Regex Tester
Test regular expressions with live matching and capture groups.
What is Regex Tester?
The Regex Tester is a browser-based tool that lets you write, test, and debug regular expressions against any input string in real time. As you type your pattern, matches are highlighted instantly, capture groups are extracted and displayed, and flag combinations like global, case-insensitive, and multiline are fully supported — giving you immediate visual feedback without needing to spin up a local environment or write throwaway test scripts.

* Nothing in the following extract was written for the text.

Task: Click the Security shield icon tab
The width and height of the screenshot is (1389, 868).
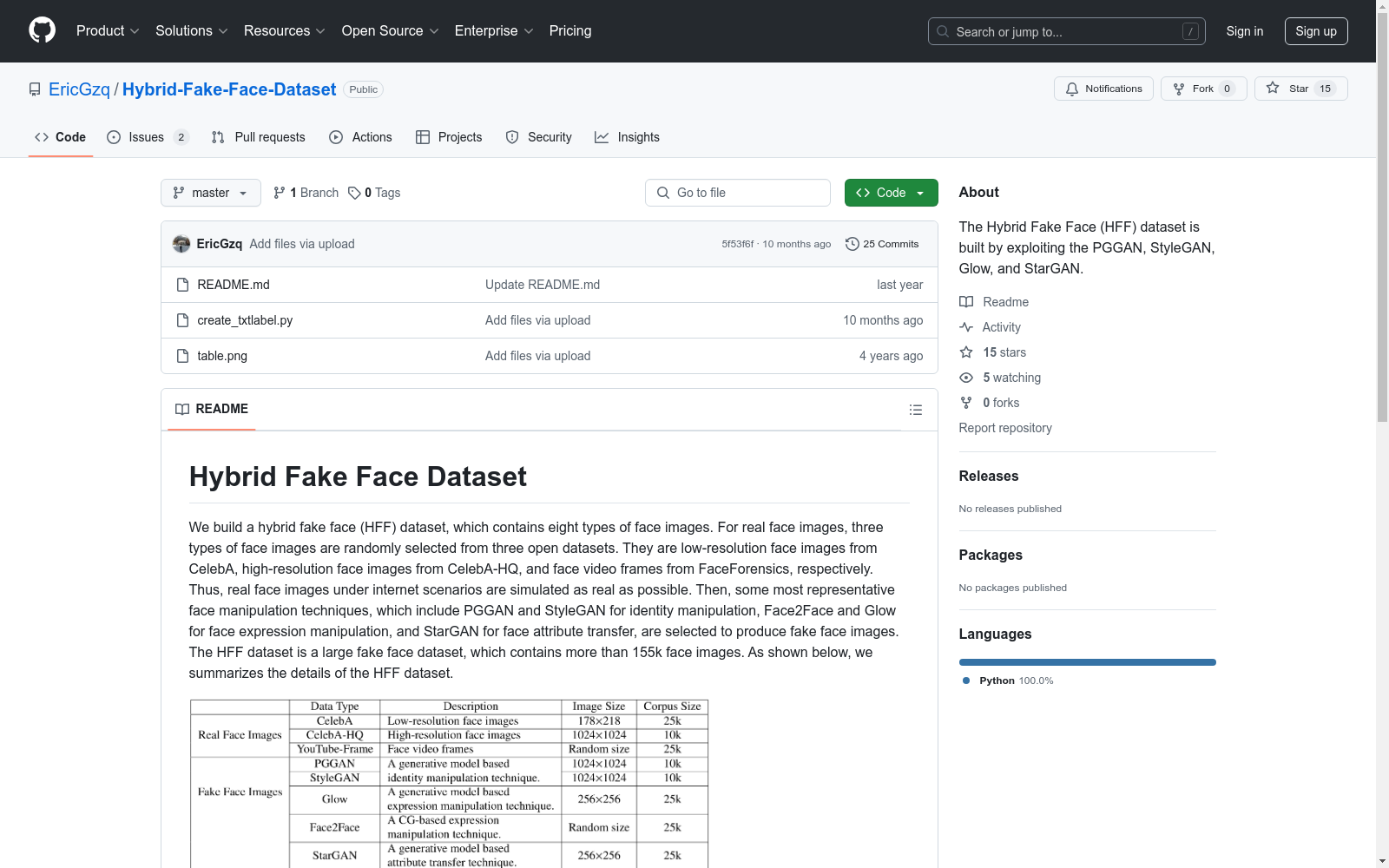Action: [512, 137]
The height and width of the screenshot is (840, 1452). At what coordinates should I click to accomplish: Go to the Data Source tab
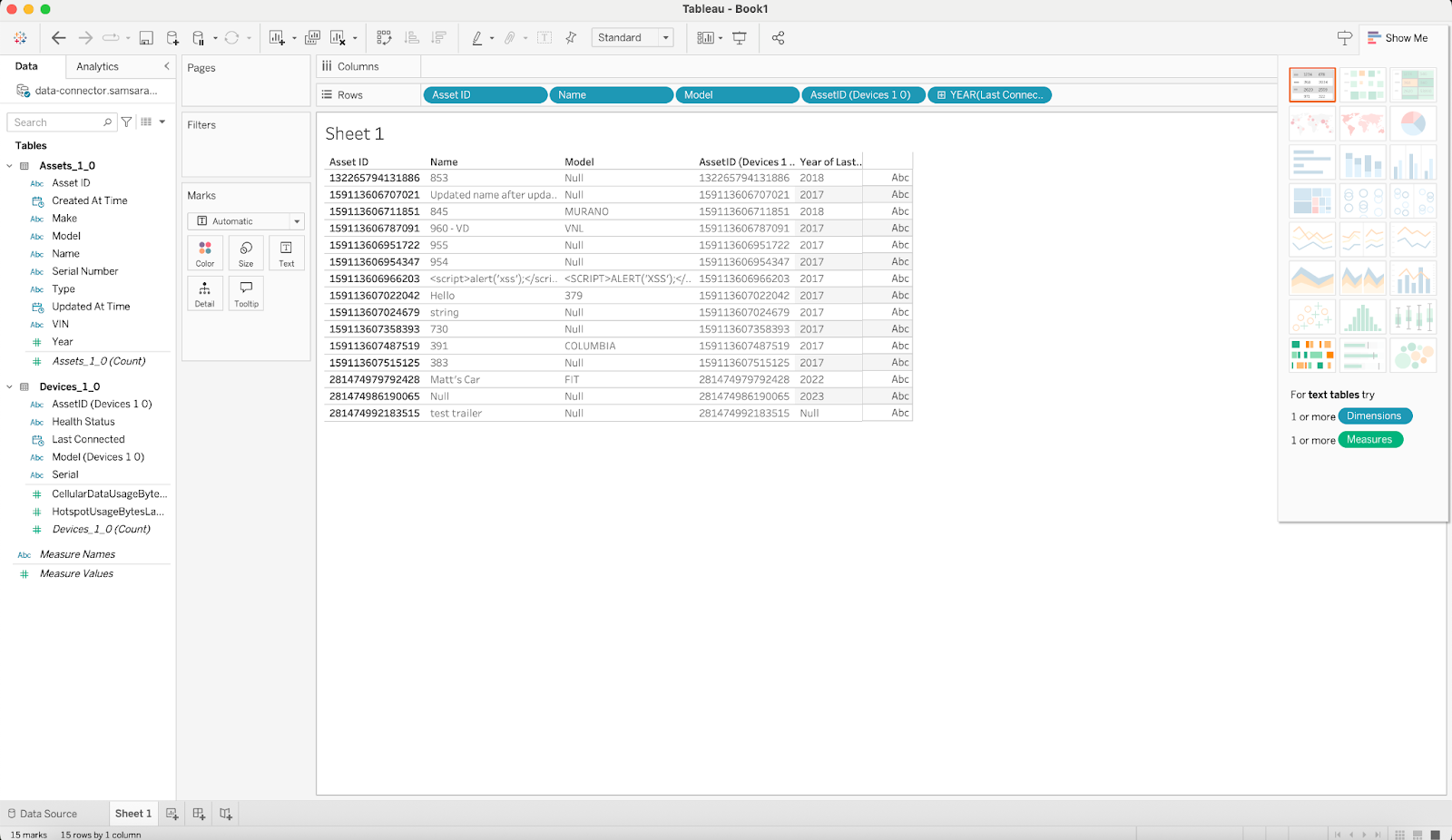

For developers, regular expressions are a daily necessity — from validating email addresses and parsing log files to extracting tokens from structured text. But regex syntax is notoriously tricky, and subtle mistakes can cause silent failures or unexpected behavior in production. Having a dedicated, interactive tester removes the guesswork, making it faster to build correct patterns and easier to understand why a particular expression does or doesn't match.
How to Use
To use the tool, paste or type your target string into the input field, then enter your regular expression pattern in the pattern field. Matches are highlighted in the input text as you type, and any named or unnamed capture groups are shown in a structured breakdown below. You can toggle common regex flags — such as g (global), i (case-insensitive), m (multiline), and s (dotAll) — using the provided flag controls, and the results update immediately with each change.
The output panel shows every match found, its index position within the string, and all captured groups with their respective values. This makes it straightforward to verify not just whether a pattern matches, but exactly what it captures — which is especially important when building patterns used in code for data extraction or transformation.
A few edge cases to be aware of: patterns with the global flag (g) will return all matches, while omitting it returns only the first. Lookaheads, lookbehinds, and Unicode property escapes (\p{}) are supported in modern JavaScript engines, but behavior may differ across environments. If your pattern contains a syntax error, the tool will surface the error message immediately so you can identify and fix it without ambiguity.